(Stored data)
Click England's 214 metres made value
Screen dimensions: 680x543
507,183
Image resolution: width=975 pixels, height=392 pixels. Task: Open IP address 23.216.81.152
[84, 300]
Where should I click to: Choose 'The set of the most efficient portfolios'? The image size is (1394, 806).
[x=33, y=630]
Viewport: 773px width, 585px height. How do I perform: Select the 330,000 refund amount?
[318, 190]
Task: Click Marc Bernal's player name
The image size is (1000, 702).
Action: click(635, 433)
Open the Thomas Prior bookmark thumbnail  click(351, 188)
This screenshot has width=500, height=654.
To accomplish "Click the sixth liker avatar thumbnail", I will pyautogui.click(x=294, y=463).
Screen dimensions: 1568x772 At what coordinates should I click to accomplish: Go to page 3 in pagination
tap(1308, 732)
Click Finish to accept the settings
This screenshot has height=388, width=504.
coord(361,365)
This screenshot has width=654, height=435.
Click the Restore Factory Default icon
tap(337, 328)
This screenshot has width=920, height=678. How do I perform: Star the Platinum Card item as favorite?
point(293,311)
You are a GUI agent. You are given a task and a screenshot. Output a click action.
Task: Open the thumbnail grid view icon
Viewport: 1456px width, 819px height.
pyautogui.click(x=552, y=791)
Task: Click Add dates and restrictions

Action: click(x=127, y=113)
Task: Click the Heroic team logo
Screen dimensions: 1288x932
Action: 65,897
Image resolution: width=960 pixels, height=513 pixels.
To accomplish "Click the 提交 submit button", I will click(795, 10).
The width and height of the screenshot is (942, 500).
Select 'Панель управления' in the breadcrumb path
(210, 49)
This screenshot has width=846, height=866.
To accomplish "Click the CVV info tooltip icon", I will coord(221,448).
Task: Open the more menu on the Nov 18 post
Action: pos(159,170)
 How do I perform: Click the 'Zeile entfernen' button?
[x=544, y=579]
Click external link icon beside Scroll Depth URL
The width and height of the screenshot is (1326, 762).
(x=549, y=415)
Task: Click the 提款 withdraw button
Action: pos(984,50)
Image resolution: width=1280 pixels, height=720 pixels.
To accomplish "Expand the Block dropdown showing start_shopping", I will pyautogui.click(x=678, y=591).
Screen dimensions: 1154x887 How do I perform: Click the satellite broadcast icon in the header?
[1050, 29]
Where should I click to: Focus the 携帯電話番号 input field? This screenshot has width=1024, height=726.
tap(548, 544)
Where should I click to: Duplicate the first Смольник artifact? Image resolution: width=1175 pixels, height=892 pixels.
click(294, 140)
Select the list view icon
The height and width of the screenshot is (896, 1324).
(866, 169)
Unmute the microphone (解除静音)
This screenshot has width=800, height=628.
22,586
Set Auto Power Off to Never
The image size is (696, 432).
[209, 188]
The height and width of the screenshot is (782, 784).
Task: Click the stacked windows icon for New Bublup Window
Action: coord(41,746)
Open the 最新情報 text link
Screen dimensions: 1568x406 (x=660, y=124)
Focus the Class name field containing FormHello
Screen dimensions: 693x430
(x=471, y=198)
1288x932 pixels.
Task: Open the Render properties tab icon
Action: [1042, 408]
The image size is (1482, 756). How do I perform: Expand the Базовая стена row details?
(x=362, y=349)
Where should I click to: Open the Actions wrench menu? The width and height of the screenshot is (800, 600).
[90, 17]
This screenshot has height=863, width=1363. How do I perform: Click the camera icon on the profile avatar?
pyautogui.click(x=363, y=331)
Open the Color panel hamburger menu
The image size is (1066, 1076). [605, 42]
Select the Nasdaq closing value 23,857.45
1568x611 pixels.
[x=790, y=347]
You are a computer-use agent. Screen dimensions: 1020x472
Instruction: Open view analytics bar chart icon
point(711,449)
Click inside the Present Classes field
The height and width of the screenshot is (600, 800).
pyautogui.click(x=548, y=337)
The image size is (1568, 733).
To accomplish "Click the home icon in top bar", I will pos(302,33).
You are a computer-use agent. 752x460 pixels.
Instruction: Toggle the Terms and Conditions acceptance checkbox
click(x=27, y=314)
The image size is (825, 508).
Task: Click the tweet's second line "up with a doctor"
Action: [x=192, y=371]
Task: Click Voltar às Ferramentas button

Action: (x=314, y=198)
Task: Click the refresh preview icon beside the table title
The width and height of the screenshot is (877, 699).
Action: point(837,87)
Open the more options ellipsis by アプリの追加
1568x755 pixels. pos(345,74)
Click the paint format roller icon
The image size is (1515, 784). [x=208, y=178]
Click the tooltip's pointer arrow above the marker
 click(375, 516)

## Assignment
Search the records for lines holding the word "computer", then copy each line you find.

## Finished exercise
You are a computer-use agent. Screen dimensions: 1020x472
You are a computer-use agent. 752x460 pixels.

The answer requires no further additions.